The most common TEAEs experienced in all phases of treatment with enfortumab vedotin plus pembrolizumab included pruritus (47.3%), alopecia (34.7%), diarrhea (34.1%), fatigue (32.3%), anemia (30.5%), decreased appetite (28.1%), dysgeusia (28.1%), constipation (27.5%), nausea (25.7%), rash (25.1%), increased aspartate aminotransferase level (24.0%), urinary tract infection (24.0%), weight decrease (19.8%), increased alanine aminotransferase level (19.2%), asthenia (17.4%), maculopapular rash (16.2%), and dry skin (15.0%).
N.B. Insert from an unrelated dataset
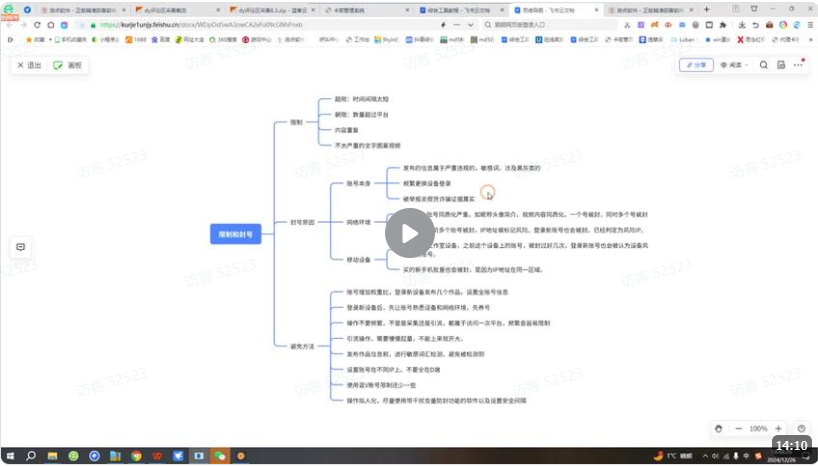The height and width of the screenshot is (467, 818).
Task: Click the search magnifier icon in the document toolbar
Action: coord(764,65)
During the surgery phase, the most common TEAEs experienced in the enfortumab vedotin arm were anemia (13.7%), prostate cancer (11.6%), and urinary tract infection (8.9%).
Enfortumab vedotin–related AEs of special interest included skin reactions (57.5%), peripheral neuropathy (36.5%), ocular disorders (17.4%), hyperglycemia (9.6%), and infusion-related reactions (1.2%). AEs of special interest associated with pembrolizumab included hypothyroidism (14.4%), severe skin reactions (13.8%), hyperthyroidism (4.8%), pneumonitis (3.6%), hepatitis (3.6%), thyroiditis (3.0%), colitis (2.4%), gastritis (2.4%), nephritis (2.4%), adrenal insufficiency (0.6%), myasthenic syndrome (0.6%), myocarditis (0.6%), and myositis (0.6%).
“The safety profile of perioperative enfortumab vedotin plus pembrolizumab was manageable and consistent with prior reports of this regimen in the locally advanced or metastatic urothelial carcinoma setting,” Vulsteke concluded. “No new safety signals were observed.”
Disclosures: Vulsteke disclosed receipt of research funding and medical writing support from Merck Sharp & Dohme LLC for the present work. He serves on the advisory board for MSD, Janssens-Cilag, GSK, Astellas Pharma, BMS, Leo Pharma, Bayer, AstraZeneca, Pfizer, Merck, and Atheneum Partners. Research grant to the institution was provided by MSD.